> **Goal of the exercise**:
Convert the lines below into a JSON list of strings, with one string for each line and blank lines omitted.

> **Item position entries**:
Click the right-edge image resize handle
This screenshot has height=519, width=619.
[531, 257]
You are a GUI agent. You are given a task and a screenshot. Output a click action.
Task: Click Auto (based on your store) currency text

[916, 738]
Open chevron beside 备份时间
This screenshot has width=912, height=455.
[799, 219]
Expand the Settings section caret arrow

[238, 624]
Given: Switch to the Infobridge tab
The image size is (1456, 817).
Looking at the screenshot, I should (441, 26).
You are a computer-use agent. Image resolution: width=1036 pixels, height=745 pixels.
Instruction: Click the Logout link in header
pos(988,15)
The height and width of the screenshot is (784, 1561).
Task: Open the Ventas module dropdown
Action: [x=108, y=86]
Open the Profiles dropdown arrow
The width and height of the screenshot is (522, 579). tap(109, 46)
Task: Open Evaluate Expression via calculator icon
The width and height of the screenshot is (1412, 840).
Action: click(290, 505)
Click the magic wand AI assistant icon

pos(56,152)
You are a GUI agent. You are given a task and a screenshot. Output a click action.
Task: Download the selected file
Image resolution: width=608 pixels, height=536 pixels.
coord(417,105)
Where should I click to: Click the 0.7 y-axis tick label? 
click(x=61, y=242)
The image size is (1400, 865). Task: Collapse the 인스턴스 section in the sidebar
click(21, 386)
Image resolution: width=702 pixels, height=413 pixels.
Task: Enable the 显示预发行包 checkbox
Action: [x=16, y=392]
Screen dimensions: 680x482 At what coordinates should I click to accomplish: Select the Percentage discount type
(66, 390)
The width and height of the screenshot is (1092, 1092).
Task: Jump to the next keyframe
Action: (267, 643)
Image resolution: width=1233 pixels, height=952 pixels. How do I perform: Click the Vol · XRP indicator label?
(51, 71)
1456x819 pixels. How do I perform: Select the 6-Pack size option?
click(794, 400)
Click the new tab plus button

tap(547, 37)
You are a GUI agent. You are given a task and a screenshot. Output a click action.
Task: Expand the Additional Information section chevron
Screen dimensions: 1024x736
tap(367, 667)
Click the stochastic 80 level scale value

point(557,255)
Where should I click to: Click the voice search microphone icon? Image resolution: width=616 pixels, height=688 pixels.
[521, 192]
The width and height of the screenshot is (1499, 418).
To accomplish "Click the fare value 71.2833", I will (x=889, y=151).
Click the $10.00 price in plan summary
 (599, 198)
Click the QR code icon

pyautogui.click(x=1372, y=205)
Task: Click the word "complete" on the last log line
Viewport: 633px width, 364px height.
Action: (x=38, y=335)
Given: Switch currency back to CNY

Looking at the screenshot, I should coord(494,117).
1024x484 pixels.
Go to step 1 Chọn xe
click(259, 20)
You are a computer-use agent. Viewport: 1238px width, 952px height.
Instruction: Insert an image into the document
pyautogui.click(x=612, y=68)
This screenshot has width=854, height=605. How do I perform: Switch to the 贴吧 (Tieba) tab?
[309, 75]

> **Answer to this exercise**:
[
  "Click the right-edge image resize handle",
  "This screenshot has height=519, width=619.",
  "[531, 257]",
  "You are a GUI agent. You are given a task and a screenshot. Output a click action.",
  "Task: Click Auto (based on your store) currency text",
  "[916, 738]",
  "Open chevron beside 备份时间",
  "This screenshot has width=912, height=455.",
  "[799, 219]",
  "Expand the Settings section caret arrow",
  "[238, 624]",
  "Given: Switch to the Infobridge tab",
  "The image size is (1456, 817).",
  "Looking at the screenshot, I should (441, 26).",
  "You are a computer-use agent. Image resolution: width=1036 pixels, height=745 pixels.",
  "Instruction: Click the Logout link in header",
  "pos(988,15)",
  "The height and width of the screenshot is (784, 1561).",
  "Task: Open the Ventas module dropdown",
  "Action: [x=108, y=86]",
  "Open the Profiles dropdown arrow",
  "The width and height of the screenshot is (522, 579). tap(109, 46)",
  "Task: Open Evaluate Expression via calculator icon",
  "The width and height of the screenshot is (1412, 840).",
  "Action: click(290, 505)",
  "Click the magic wand AI assistant icon",
  "pos(56,152)",
  "You are a GUI agent. You are given a task and a screenshot. Output a click action.",
  "Task: Download the selected file",
  "Image resolution: width=608 pixels, height=536 pixels.",
  "coord(417,105)",
  "Where should I click to: Click the 0.7 y-axis tick label? ",
  "click(x=61, y=242)",
  "The image size is (1400, 865). Task: Collapse the 인스턴스 section in the sidebar",
  "click(21, 386)",
  "Image resolution: width=702 pixels, height=413 pixels.",
  "Task: Enable the 显示预发行包 checkbox",
  "Action: [x=16, y=392]",
  "Screen dimensions: 680x482 At what coordinates should I click to accomplish: Select the Percentage discount type",
  "(66, 390)",
  "The width and height of the screenshot is (1092, 1092).",
  "Task: Jump to the next keyframe",
  "Action: (267, 643)",
  "Image resolution: width=1233 pixels, height=952 pixels. How do I perform: Click the Vol · XRP indicator label?",
  "(51, 71)",
  "1456x819 pixels. How do I perform: Select the 6-Pack size option?",
  "click(794, 400)",
  "Click the new tab plus button",
  "tap(547, 37)",
  "You are a GUI agent. You are given a task and a screenshot. Output a click action.",
  "Task: Expand the Additional Information section chevron",
  "Screen dimensions: 1024x736",
  "tap(367, 667)",
  "Click the stochastic 80 level scale value",
  "point(557,255)",
  "Where should I click to: Click the voice search microphone icon? Image resolution: width=616 pixels, height=688 pixels.",
  "[521, 192]",
  "The width and height of the screenshot is (1499, 418).",
  "To accomplish \"Click the fare value 71.2833\", I will (x=889, y=151).",
  "Click the $10.00 price in plan summary",
  " (599, 198)",
  "Click the QR code icon",
  "pyautogui.click(x=1372, y=205)",
  "Task: Click the word \"complete\" on the last log line",
  "Viewport: 633px width, 364px height.",
  "Action: (x=38, y=335)",
  "Given: Switch currency back to CNY",
  "Looking at the screenshot, I should coord(494,117).",
  "1024x484 pixels.",
  "Go to step 1 Chọn xe",
  "click(259, 20)",
  "You are a computer-use agent. Viewport: 1238px width, 952px height.",
  "Instruction: Insert an image into the document",
  "pyautogui.click(x=612, y=68)",
  "This screenshot has width=854, height=605. How do I perform: Switch to the 贴吧 (Tieba) tab?",
  "[309, 75]"
]